- Prevê-se tempo instável durante o Vodafone Rally de Portugal
São 67 equipas e pilotos de 22 países inscritos para enfrentar 23 especiais ao longo dos próximos quatro dias no Vodafone Rally de Portugal, mas existe o risco de aguaceiros, possivelmente fortes, desde a noite de sexta-feira até à final da “power stage” em Fafe, na tarde de domingo.
A ação começa com um formato revisto na quinta-feira e três especiais para abrir o apetite à tarde, após a tradicional partida na cidade universitária de Coimbra. As equipas vão enfrentar uma especial de 15,08 km entre Águeda e Sever, antes de seguirem para Albergaria para uma segunda especial de 20,24 km.
Existe um ligeiro risco de aguaceiros na segunda especial, antes das equipas seguirem para uma curta super-especial de 1,93 km em Figueira da Foz, antes paragem noturna das viaturas no parque fechado.
O desafiante calendário de sexta-feira apresenta 96,22 quilómetros cronometrados, com as equipas a percorrerem quatro especiais, duas vezes e uma única passagem pelo Góis.
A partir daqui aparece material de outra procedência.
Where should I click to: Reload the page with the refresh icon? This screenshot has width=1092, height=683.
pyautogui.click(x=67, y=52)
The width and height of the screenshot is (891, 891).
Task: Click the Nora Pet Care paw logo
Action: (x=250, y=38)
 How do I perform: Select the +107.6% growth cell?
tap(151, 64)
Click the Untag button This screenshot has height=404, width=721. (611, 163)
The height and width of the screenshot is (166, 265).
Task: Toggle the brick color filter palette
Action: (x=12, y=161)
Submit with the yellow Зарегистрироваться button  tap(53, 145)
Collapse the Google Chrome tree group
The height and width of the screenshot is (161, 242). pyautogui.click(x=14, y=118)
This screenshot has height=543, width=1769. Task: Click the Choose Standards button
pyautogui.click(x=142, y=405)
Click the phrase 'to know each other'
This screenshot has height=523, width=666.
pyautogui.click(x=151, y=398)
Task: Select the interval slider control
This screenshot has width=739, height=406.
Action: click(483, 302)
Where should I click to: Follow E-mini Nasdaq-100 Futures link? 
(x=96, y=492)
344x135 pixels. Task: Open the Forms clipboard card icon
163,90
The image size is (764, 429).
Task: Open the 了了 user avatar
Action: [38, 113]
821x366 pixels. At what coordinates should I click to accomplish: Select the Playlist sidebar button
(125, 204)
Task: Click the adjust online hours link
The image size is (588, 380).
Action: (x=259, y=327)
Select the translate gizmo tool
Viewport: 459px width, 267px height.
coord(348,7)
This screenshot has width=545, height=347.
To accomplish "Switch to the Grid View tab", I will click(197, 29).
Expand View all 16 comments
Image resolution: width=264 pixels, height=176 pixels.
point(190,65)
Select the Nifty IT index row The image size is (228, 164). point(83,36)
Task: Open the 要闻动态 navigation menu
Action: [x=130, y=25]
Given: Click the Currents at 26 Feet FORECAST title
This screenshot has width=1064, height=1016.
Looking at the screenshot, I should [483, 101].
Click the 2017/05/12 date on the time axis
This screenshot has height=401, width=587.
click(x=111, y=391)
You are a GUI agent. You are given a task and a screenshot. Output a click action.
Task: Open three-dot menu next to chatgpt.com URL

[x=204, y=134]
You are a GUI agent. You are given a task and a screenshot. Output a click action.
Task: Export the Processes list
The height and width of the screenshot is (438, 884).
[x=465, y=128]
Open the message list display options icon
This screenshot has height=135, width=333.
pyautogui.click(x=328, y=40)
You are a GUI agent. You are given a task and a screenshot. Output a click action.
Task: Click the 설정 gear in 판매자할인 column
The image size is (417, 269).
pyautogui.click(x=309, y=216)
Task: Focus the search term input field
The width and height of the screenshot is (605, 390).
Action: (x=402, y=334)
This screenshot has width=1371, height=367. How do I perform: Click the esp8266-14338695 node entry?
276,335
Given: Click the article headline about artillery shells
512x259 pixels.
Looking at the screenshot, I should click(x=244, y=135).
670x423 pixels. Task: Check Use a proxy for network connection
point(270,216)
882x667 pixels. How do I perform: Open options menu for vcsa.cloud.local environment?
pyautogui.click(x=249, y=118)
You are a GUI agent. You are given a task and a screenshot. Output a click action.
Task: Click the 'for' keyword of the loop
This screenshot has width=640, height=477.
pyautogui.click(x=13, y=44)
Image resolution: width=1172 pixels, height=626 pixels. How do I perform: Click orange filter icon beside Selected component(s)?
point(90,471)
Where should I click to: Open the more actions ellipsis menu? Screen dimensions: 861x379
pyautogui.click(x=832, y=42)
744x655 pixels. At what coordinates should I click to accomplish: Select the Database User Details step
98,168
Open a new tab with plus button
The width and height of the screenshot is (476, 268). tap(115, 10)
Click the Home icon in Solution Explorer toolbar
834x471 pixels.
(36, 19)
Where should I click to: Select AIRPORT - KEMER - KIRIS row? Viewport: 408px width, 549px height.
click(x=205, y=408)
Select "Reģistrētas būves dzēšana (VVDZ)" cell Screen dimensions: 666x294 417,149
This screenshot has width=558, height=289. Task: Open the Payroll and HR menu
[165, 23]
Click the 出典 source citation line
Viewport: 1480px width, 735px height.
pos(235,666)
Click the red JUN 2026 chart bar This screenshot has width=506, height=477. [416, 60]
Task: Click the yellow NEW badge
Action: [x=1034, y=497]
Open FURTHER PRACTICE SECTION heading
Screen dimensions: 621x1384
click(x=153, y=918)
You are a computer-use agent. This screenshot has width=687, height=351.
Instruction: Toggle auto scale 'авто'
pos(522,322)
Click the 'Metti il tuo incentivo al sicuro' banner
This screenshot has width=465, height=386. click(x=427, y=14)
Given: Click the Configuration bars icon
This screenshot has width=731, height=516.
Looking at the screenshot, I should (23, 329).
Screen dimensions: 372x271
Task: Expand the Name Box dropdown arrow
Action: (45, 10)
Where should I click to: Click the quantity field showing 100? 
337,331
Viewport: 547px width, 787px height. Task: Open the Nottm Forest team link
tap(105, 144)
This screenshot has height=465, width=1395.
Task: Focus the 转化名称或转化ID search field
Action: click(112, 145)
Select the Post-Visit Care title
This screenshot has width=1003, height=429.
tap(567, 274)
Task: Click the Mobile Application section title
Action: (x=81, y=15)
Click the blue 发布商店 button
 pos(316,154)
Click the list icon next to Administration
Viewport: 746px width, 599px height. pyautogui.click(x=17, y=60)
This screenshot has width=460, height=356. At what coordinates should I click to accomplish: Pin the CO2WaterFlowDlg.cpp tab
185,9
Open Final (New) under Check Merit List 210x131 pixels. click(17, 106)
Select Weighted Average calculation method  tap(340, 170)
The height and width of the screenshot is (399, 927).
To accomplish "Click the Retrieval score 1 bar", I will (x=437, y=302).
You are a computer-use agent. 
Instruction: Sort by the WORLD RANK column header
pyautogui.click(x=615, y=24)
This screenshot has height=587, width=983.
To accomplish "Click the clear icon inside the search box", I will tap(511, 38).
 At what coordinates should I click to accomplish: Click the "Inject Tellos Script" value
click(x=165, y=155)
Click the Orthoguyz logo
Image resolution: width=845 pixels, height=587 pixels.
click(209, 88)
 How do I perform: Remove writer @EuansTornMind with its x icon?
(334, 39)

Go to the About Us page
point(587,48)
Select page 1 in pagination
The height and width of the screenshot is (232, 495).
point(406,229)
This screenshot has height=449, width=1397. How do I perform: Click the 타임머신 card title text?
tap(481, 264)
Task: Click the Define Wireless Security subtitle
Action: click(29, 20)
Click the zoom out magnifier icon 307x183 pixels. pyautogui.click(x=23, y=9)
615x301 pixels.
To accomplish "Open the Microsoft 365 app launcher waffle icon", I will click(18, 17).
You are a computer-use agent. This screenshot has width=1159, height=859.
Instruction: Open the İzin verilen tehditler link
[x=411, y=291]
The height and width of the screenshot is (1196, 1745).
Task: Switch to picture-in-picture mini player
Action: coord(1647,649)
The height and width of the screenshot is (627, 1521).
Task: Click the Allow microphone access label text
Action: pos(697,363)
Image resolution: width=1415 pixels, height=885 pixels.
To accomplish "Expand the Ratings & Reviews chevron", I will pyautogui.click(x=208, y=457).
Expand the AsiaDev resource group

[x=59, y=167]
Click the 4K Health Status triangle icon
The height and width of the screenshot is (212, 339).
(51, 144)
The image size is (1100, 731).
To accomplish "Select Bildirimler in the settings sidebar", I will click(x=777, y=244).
A ação começa a nordeste de Coimbra, com a especial de abertura em Mortágua, com 14,59 km, no distrito de Viseu. Esta é rapidamente seguida pelas icónicas especiais de Arganil (18,62 km) e Lousã (7,07 km), antes de uma oportunidade para assistência remota em Arganil, a leste de Coimbra.
As três especiais são repetidas à tarde, com a única passagem pelo Góis (15,66 km) intercalada entre as segundas passagens por Arganil e Lousã. Prevê-se a ocorrência de aguaceiros à tarde na zona, o que poderá afetar a escolha de pneus e a estratégia de prova.
O exigente calendário de sábado inclui 145,88 quilómetros cronometrados e nove troços cronometrados, culminando na visita anual ao circuito de rallycross de Lousada, para grande espetáculo dos espectadores, a partir do km 19,05.
Prevê-se aguaceiros fortes ao longo do dia, particularmente nas zonas de Felgueiras e Amarante, a nordeste do Porto. Uma primeira passagem por um curto troço de 8,81 km em Felgueiras dá início à ação do dia, antes de rápidas passagens por Cabeceiras de Basto (19,91 km), Amarante (26,24 km) e Paredes (16,09 km) completarem o itinerário da manhã.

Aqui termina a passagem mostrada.